Il secoua la tête. « Non, le père de mon père et la mère de ma mère. Ils sont tombés du ciel, éparpillés comme des graines par la main du Dieu de tous les dieux.

— Sans connaître le feu ni rien d’autre », dis-je ; et tandis que je parlais, je me souvins de ce que le jeune officier avait rapporté : que les hiérodules avaient déposé un homme et une femme dans le périmètre du Manoir Absolu. Avec cet élément, il était assez facile de deviner qui avaient été les ancêtres de mon prêtre – les marins mis en déroute par mes souvenirs avaient payé leur défaite de leur passé, tout comme j’aurais payé celle de mon passé de l’avenir de mes descendants.

Ce n’était pas très loin du village. Quelques bateaux d’apparence fragile étaient tirés sur la grève, des embarcations sans peinture qui me parurent essentiellement construites à partir de bois de flottage. À une aune ou un peu plus de la ligne de plus haute marée, se dressait un quadrilatère de huttes parfaitement alignées. Ce quadrilatère devait être l’œuvre d’Odilo, j’en étais sûr ; il manifestait cet amour de l’ordre pour l’ordre si caractéristique d’un domestique de haut rang. Puis j’en vins à me dire que les bateaux faits de bric et de broc devaient sans doute beaucoup à son inspiration ; après tout, c’était lui qui avait construit notre radeau.

Deux femmes et une volée d’enfants sortirent du quadrilatère pour nous regarder passer, tandis qu’un homme équipé d’un maillet cessa de forcer de l’herbe sèche dans les joints d’un bateau ; mon prêtre, qui marchait à un demi-pas derrière moi, hocha la tête dans ma direction et fit un geste trop rapide pour que je pusse le comprendre. Les villageois tombèrent à genoux.

Inspiré par ce sens du théâtre que j’ai dû, bon gré mal gré, souvent cultiver, je levai les bras, mains tendues, et leur donnai ma bénédiction, leur disant d’être bons les uns pour les autres, et aussi heureux qu’ils le pourraient. C’est là la seule bénédiction que nous, dieux mineurs, pouvons réellement donner, bien que sans aucun doute l’Incréé puisse faire davantage.

Dix pas de plus, et le village se trouvait derrière nous, pas suffisamment loin cependant pour m’empêcher d’entendre le calfat qui reprenait son martèlement ou les enfants leurs jeux et leurs pleurs. Je demandai à mon prêtre si Odilo vivait loin d’ici.

« Non, pas très », me répondit-il avec un geste.

Nous nous dirigeâmes vers l’intérieur des terres et entreprîmes l’ascension d’une petite colline. De sa crête on pouvait voir le sommet de la suivante, sur laquelle se dressaient trois « tonnelles côte à côte, et comme la mienne décorées de lupins entrelacés, de salicaires mauves, et de rues des prairies blanches.
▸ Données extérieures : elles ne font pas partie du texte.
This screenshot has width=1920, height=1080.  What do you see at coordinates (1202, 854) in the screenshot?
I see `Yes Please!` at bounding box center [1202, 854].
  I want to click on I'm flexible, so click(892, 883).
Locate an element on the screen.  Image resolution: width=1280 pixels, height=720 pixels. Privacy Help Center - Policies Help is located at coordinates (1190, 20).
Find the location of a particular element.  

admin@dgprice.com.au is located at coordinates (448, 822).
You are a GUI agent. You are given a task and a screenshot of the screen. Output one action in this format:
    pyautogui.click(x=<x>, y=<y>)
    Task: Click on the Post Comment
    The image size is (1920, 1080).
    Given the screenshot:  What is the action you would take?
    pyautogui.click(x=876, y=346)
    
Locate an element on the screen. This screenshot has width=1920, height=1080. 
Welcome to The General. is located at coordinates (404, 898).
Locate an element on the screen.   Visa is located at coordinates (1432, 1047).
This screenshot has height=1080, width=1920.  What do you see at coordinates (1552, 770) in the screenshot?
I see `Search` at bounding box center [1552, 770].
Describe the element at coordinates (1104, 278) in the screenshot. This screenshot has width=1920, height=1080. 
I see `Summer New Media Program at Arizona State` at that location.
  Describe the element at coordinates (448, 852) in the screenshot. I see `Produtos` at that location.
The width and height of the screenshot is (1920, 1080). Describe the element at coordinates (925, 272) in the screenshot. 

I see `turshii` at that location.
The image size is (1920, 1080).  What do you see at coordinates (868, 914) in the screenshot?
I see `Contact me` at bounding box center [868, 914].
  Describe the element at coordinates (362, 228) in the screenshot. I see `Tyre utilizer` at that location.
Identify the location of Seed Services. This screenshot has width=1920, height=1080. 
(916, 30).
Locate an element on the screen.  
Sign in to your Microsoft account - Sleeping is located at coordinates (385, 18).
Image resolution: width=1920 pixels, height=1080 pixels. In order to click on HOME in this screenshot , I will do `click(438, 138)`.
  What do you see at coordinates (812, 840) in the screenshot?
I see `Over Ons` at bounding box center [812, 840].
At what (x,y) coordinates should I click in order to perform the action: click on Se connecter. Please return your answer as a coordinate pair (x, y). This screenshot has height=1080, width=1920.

« Là, fit mon prêtre avec un geste. Là dorment les autres dieux. »

APPENDICE

Le miracle d’Apu-Punchau

Il n’est pas de miracles plus convaincants pour l’esprit primitif que ceux qui affectent les mécanismes présumés immuables du ciel. La prolongation de la nuit par Sévérian, cependant, peut laisser les esprits crédules intrigués quant à la manière dont il a pu accomplir une telle merveille sans entraîner de cataclysme plus grand que celui qui a accompagné l’arrivée du Nouveau Soleil.

On peut avancer au moins deux hypothèses plausibles à ce sujet. Les historiens invoquent les phénomènes d’hypnose de masses pour expliquer les multiples événements merveilleux qui restent irréductibles à toute logique ; mais c’est là quelque chose que les hypnotiseurs ne nous proposent jamais de reproduire.

Si l’on rejette l’hypnose de masse, reste une seule autre hypothèse, celle d’une éclipse au sens large du terme, à savoir le passage d’un vaste corps opaque entre le Vieux Soleil et Teur.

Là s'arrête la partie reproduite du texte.